The U.S and allies have given a final warning to Yemen’s Houthi movement to halt attacks on international shipping lanes in the Red Sea or face imminent military action as U.S. officials said that planning for air strikes and special operations is underway.
The Houthis control about half of Yemen’s coastline along the Red Sea’s congested sea lanes after a years-long civil war in Yemen that the Iranian-backed group largely won.
Since the fighting in Gaza began in October, the Houthis conducted at least 25 attacks from missile launches to hijackings in response to Israel’s ongoing military operation in the Gaza Strip targeting their key allies in Hamas. The Houthis have also occasionally fired long-range missiles and drones at Israel itself throughout the conflict that began on Oct. 7 of last year after Hamas and its allies killed more than 1200 Israelis and kidnapped over 200.
The statement from 13 countries including the U.K., Australia, New Zealand, Singapore, and multiple EU countries came as the Danish shipping behemoth Maersk said it would mostly suspend using Red Sea routes because of the threat.
“Ongoing Houthi attacks in the Red Sea are illegal, unacceptable, and profoundly destabilizing,” said the statement issued by the White House. “The Houthis will bear the responsibility of the consequences should they continue to threaten lives, the global economy, and free flow of commerce in the region’s critical waterways.”
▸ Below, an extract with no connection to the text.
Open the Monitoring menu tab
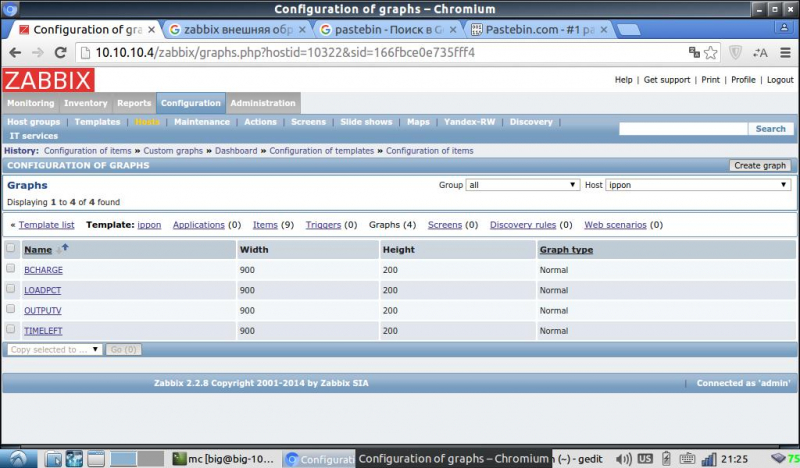 pos(31,103)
The damage to the world economy is shipping through the Red Sea and Suez Canal could be extensive, warned the coalition.
“Nearly 15 percent of global seaborne trade passes through the Red Sea, including 8 percent of global grain trade, 12 percent of seaborne-traded oil and 8 percent of the world’s liquefied natural gas trade,” the joint statement read.
A U.S. official confirmed to VICE News that plans for military action led by the U.S. and U.K. had been developed over the past two weeks and could take place at any moment.
“These disruptions have to stop and the president has been clear there will be no further warnings before action is taken,” said the official, who spoke on background to discuss military operations. “There’s been significant patience to prevent the Gaza conflict from spreading regionally but keeping sea lanes open to trade is a core mission of the international community.”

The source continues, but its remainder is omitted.